== Assignment ==
Lines to restate from the data below: from the one containing "Click the Customer" to the one containing "You are a computer-use agent. This", both included. Give them again exactly, and only them.

== Provided material ==
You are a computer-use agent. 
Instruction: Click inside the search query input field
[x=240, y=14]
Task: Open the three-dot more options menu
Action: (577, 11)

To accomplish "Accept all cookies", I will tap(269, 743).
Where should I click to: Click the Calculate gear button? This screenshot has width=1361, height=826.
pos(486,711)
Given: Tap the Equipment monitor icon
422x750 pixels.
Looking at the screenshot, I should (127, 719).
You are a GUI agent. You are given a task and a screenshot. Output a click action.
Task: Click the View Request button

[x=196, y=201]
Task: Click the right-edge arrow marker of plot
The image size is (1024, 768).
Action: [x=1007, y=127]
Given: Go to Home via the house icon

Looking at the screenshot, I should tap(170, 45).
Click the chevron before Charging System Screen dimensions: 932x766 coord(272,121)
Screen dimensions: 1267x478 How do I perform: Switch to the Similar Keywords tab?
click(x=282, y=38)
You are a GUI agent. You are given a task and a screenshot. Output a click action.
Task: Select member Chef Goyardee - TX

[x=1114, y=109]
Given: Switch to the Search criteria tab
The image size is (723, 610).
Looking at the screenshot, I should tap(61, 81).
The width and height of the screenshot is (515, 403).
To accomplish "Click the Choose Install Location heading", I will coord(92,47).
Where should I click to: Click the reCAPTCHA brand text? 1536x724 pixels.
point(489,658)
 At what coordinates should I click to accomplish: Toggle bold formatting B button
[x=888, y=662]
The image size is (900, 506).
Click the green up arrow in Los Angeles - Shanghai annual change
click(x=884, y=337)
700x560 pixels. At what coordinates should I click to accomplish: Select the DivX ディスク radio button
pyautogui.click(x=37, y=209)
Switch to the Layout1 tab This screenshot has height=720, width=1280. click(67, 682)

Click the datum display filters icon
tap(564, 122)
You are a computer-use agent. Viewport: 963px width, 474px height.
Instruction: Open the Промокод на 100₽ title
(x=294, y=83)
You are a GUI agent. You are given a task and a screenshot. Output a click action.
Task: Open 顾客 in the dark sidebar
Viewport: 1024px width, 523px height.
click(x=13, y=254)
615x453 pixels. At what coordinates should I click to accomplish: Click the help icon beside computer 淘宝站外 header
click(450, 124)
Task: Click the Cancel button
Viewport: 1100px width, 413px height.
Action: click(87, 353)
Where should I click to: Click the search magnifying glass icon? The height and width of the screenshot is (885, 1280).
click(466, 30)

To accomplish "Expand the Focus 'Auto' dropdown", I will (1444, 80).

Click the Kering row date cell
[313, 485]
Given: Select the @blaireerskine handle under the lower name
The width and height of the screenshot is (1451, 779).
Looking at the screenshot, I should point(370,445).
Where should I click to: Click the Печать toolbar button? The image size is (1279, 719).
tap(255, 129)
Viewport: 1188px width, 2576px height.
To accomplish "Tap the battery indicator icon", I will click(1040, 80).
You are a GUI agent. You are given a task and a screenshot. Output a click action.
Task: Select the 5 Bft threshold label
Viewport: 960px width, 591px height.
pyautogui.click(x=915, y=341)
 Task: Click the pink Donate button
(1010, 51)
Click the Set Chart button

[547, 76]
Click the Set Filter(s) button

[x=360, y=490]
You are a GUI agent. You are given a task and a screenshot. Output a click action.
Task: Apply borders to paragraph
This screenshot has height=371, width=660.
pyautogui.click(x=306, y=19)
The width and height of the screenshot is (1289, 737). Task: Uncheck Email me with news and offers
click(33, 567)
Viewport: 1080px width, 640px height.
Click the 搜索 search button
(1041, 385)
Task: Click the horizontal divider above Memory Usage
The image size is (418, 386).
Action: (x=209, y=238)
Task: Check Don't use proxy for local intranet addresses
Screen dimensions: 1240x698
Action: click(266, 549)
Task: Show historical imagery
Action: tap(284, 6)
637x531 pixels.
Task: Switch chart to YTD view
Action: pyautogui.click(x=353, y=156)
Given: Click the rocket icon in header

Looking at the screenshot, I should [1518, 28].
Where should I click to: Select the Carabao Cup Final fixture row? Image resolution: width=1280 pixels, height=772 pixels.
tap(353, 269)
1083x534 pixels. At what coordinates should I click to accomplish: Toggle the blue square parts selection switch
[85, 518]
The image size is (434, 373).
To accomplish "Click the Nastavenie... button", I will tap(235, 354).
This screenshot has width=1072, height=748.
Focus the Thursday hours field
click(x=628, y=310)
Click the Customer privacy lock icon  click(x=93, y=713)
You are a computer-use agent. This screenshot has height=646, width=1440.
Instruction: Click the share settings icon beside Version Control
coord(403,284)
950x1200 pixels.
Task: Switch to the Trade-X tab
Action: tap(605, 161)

== Expected answer ==
Click the Customer privacy lock icon  click(x=93, y=713)
You are a computer-use agent. This screenshot has height=646, width=1440.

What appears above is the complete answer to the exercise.